If happy in the aquarium, they will breed. The eggs are laid on plants and the adults are cannibalistic towards both their eggs and the resulting fry (they will eat smaller fishes of any kind), but with plenty of plant cover a few fry will survive. Alternatively, the fishes can be maintained in the community aquarium but then transferred to a specially set up tank, containing plenty of plants for breeding, should you wish to raise a lot more fry. When spawning is complete (5-7 days), remove the parents and leave the eggs to hatch. A good pair may produce up to 200 eggs which hatch in about 12-14 days. The fry will feed avidly on live foods so ensure you have the brine shrimp ready.

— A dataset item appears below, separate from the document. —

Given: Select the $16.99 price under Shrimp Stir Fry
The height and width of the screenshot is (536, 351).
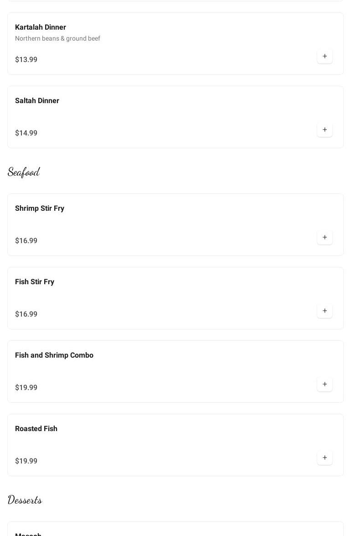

Oryzias latipes (Rice fishes) are lively shoaling fishes that need to be kept as a small shoal otherwise they will pine away. Small, 4 cm (1 1/2 in) at most, they make ideal community fishes as long as there are no larger fishes to bully them. Ensure that the tank is well planted and that you have a tightfitting cover glass as rice fishes may jump. Feeding them is no problem as they take commercially prepared flake and frozen foods, although they do seem to benefit from live foods, developing a really bright sheen all over the body. Males are larger than females, with a metallic blue sheen on the body and larger dorsal and anal fins. Their anal fin may have slightly extended rays giving the edge a ragged appearance. There is a gold form of this species as well as the normal wild form. Other species include Oryzias melanostigma and Oryzias cdebensis. These creatures have an interesting way of reproducing. First of all they internally fertilize the eggs a few hours before the latter are expelled by the mother (another “livebearing egglayer”).

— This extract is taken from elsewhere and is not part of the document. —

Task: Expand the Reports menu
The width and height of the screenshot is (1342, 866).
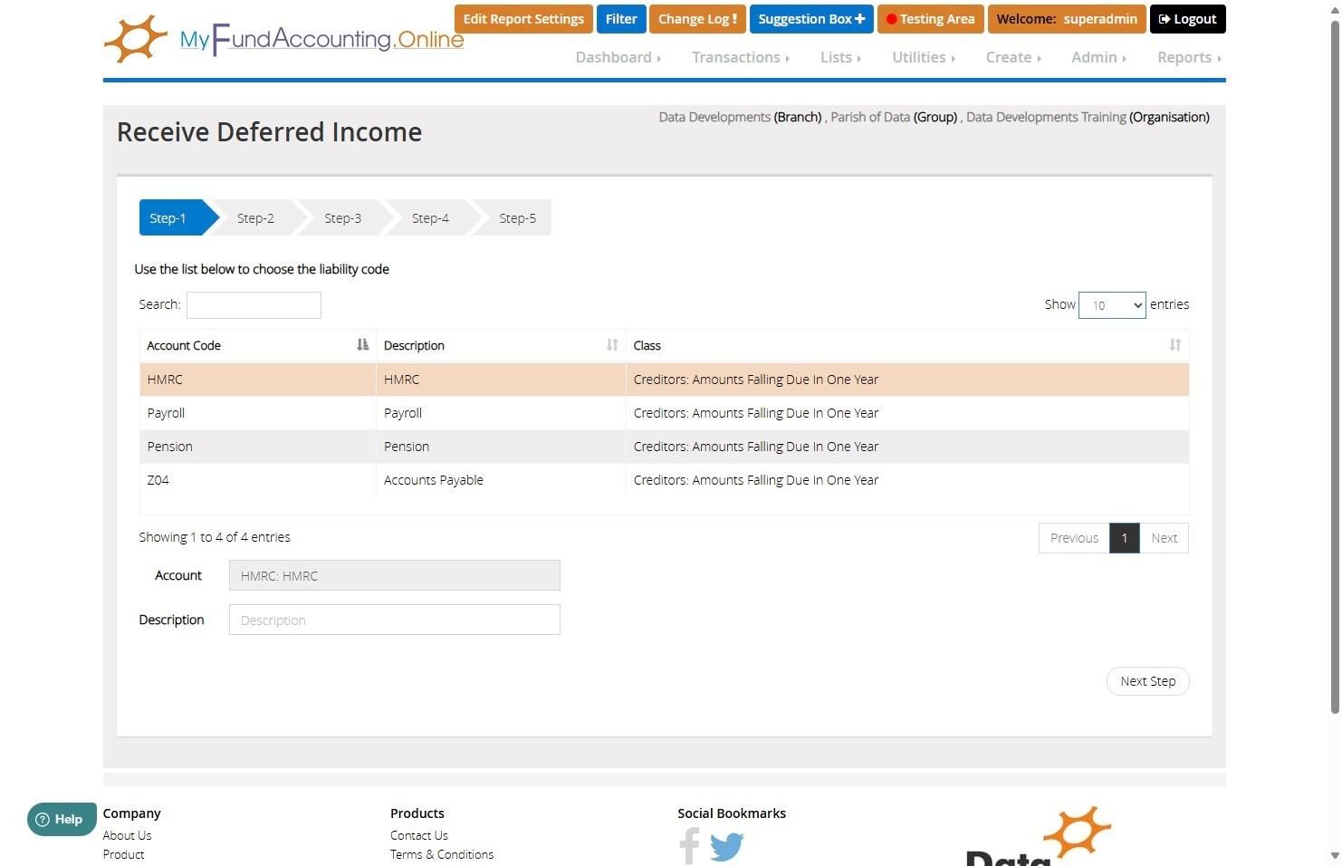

When the female finally produces a bunch of eggs, they remain attached to her by a thin thread until such time as she brushes against a plant, to which they then adhere. She actually looks as if she has a cluster of eggs stuck to her vent, and may carry them for a couple of days before finally attaching them to a plant. The fishes spawn regularly, with a bunch of eggs being produced on a weekly basis, but if the opportunity arises, they will eat them. So if you wish to raise them in any number they should be spawned in a separate aquarium and the eggs carefully removed from the female’s vent as soon as you see them. They are then placed in one of the small containers mentioned above. Once the eggs hatch the fry can be reared in the same way as other killifishes.
Sometimes the eggs fail to hatch or the fry stop feeding. There is no obvious reason why this should be, as other aquarists have great success with them in a wide range of conditions from soft acid to hard alkaline water.